Bentham started his career as a lawyer. As a philosopher the workings of the law were not alien to him, and even where he does not touch upon law, criminal justice or jurisprudence it is clear that he did not overlook them in his appeals for social reform and his theoretical works on society. Bentham is only one of the major European thinkers of the nineteenth century. For many of them institutes exists which dedicate their efforts to the study and publication of scholarly editions of their published works and papers. Maybe legal historians will not directly benefit from the efforts brought together for Bentham’s legacy, but surely some ideas of the UCL project merit attention. The idea of invoking the help of the public or creating working committees is not completely new, but digital media can give cooperation an extent hitherto not thought possible. Claire Warwick stresses the great value of creating wider support for digital humanities, not only by starting this transcription project, but also by making visible the sheer width of humanities and by discovering the possibilities of social media.

Medieval punishments

Bentham was a reformer. Penal law was one of his targets. Medieval penal law is one of the most vivid subjects – and targets –  in popular historical  imagination. The medieval history of punishments is the subject of the latest issue of Madoc 24/4 (2010), a Dutch journal for medieval studies. On March 4, 2011 this volume with the title Straffen in de Middeleeuwen was presented at the Dutch national museum for criminal justice, Museum De Gevangenpoort in The Hague. For reasons unknown to me the museum’s website does not mention the presentation on the eve of the twenty-fifth anniversary of this journal based at Utrecht. Neither did I or the Dutch legal history portal Rechtsgeschiedenis make any references to it. I will make up for this omission by making your curious about this issue. Han Nijdam writes about punishments in medieval Frisia, Guy Geltner brings you to Le Stinche, a prison in Florence, and Jos Koldewij looks at costumes conveying shame. Jan van Herwaarden revisits pilgrimages inflicted on people, Adriaan Gaastra writes about the penitential practice in the early medieval libri paenitentiales, and Clara Strijbosch has studied the punishments of the afterlife shown in the Navigatio Sancti Brendani, both in the Latin and the vernacular versions. Some of the authors see parallels with today’s ideas about criminal justice. The authors of this number of Madoc maintain this journal’s happy tradition of bringing the results of recent research in a very readable, attractive and yet scholarly way.

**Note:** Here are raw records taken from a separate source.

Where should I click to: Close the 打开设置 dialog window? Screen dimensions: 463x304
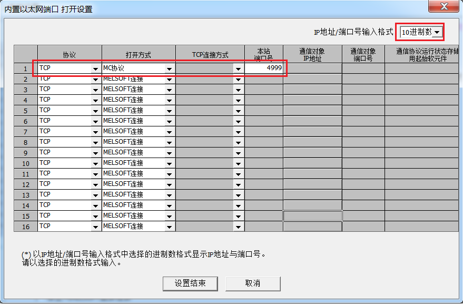coord(444,8)
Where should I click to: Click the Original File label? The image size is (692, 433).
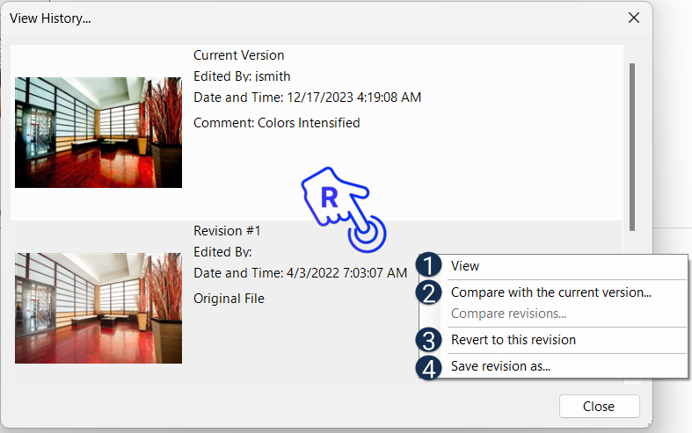(229, 298)
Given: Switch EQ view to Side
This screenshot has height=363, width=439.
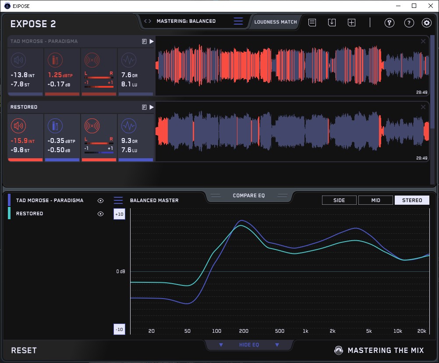Looking at the screenshot, I should pos(339,200).
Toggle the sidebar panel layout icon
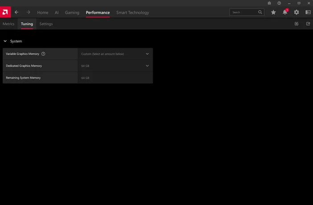This screenshot has width=313, height=205. pos(308,13)
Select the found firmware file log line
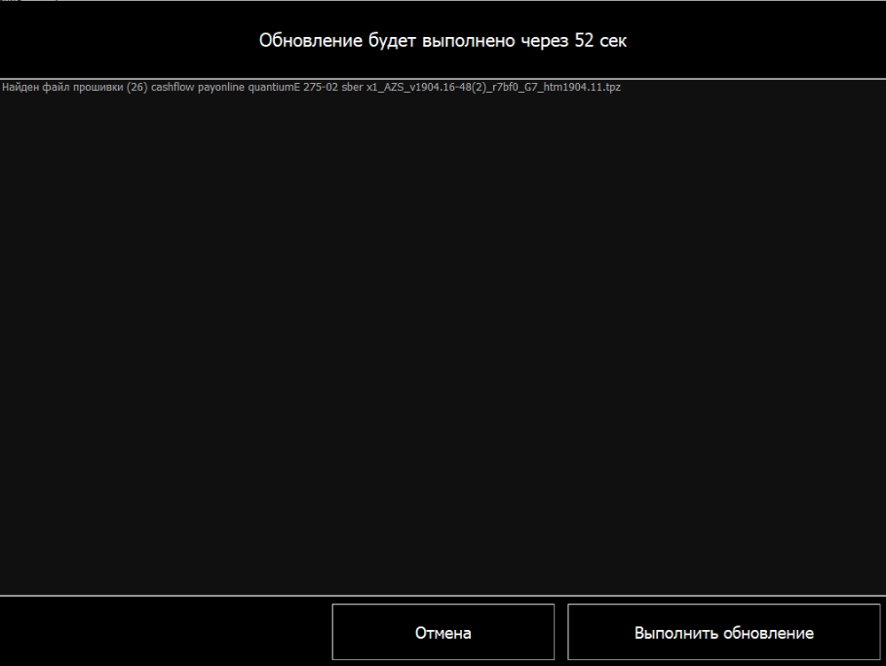 [312, 89]
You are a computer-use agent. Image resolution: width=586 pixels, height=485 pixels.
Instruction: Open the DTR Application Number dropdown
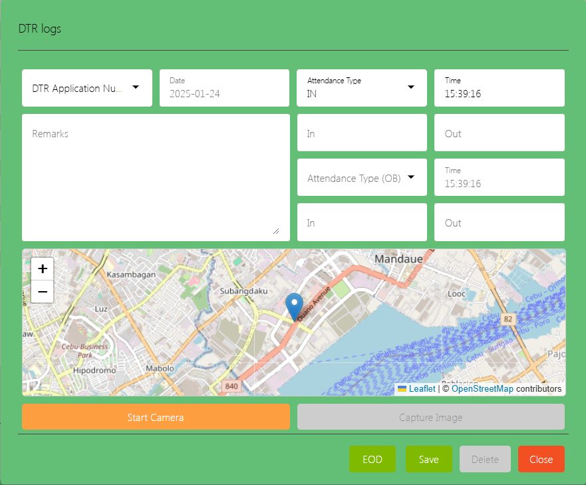(86, 87)
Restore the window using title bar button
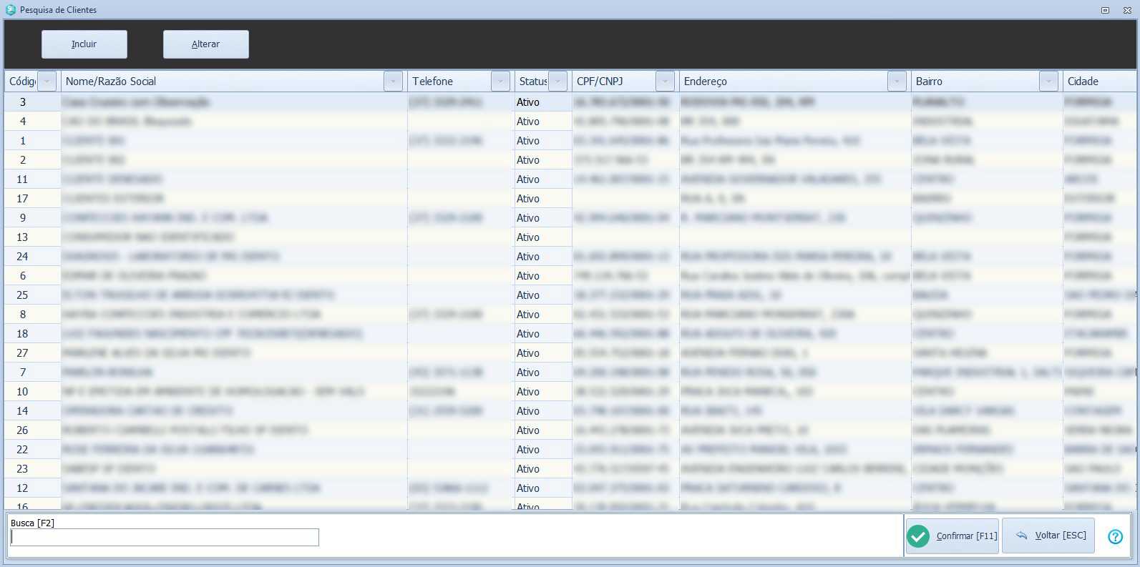This screenshot has height=567, width=1140. pyautogui.click(x=1105, y=10)
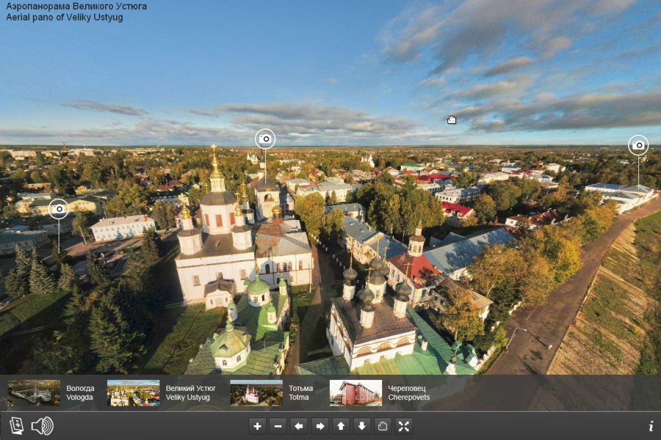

More on transcribing online

Some knowledge of scribing conventions old and modern is needed to read any manuscript. The auxiliary discipline of palaeography deals with this problem. The UCL project Transcribe Bentham takes due notice of these matters. On March 7, 2011 Eric Hennekam alerted the visitors to his forum for archives to the MONK project at the University of Groningen. MONK aims at building a system for transcribing and searching text in digitized handwritten records. The blog Archive 2.0 has a post on this project. Archive 2.0 is an interesting blog of a group of Dutch archivists discussing new developments in the archival world. The blog post is in Dutch, but the interface of the Monk demo website is in English. Among the texts are accounts from the county of Guelders (1425), a document in Latin  from Louvain (1421), and late nineteenth documents from Groningen. What if MONK would be used to transcribe Bentham?

Crowd-sourcing is one of the themes on another Dutch archivist’s blog, De Digitale Archivaris, and you will find there a post on the Bentham project from September 29, 2010, with a reaction of UCL’s Bentham team.